What is required:
The answer should consist solely of the lines from the first one below through the line containing "[Facebook] (154, 2501)", copied exactly.

Extracted entries:
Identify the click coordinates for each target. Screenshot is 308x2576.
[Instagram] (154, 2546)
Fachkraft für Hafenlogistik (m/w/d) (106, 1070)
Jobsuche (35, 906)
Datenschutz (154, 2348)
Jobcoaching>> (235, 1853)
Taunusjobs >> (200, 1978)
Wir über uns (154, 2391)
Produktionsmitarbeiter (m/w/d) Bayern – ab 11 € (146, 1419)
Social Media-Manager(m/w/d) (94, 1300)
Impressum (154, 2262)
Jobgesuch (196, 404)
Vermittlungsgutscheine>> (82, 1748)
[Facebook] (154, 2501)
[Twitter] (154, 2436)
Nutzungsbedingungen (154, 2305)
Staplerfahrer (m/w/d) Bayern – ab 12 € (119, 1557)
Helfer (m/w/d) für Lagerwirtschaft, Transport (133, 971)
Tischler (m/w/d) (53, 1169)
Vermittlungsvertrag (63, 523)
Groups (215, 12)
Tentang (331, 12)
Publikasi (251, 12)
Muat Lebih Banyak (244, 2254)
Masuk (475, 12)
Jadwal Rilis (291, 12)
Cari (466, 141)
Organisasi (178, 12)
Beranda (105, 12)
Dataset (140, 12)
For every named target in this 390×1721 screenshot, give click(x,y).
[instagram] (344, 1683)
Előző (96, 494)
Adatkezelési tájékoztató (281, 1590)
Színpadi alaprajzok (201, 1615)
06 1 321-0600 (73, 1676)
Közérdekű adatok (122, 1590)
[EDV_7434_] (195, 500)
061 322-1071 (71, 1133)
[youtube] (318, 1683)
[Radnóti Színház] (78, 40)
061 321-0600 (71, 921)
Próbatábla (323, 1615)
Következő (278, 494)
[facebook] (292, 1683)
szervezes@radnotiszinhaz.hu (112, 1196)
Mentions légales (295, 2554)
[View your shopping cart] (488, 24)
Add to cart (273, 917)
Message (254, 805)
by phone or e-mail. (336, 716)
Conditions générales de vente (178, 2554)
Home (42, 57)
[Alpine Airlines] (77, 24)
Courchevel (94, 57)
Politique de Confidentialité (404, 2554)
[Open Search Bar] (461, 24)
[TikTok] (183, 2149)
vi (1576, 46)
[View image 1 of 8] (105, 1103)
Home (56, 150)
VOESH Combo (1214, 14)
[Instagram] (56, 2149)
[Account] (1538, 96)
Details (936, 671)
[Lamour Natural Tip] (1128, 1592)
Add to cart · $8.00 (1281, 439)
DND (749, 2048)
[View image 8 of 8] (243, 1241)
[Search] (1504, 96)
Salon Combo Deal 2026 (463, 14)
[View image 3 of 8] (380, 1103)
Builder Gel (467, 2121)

Written reply:
Identify the click coordinates for each target. Screenshot is 308x2576.
[Instagram] (154, 2546)
Fachkraft für Hafenlogistik (m/w/d) (106, 1070)
Jobsuche (35, 906)
Datenschutz (154, 2348)
Jobcoaching>> (235, 1853)
Taunusjobs >> (200, 1978)
Wir über uns (154, 2391)
Produktionsmitarbeiter (m/w/d) Bayern – ab 11 € (146, 1419)
Social Media-Manager(m/w/d) (94, 1300)
Impressum (154, 2262)
Jobgesuch (196, 404)
Vermittlungsgutscheine>> (82, 1748)
[Facebook] (154, 2501)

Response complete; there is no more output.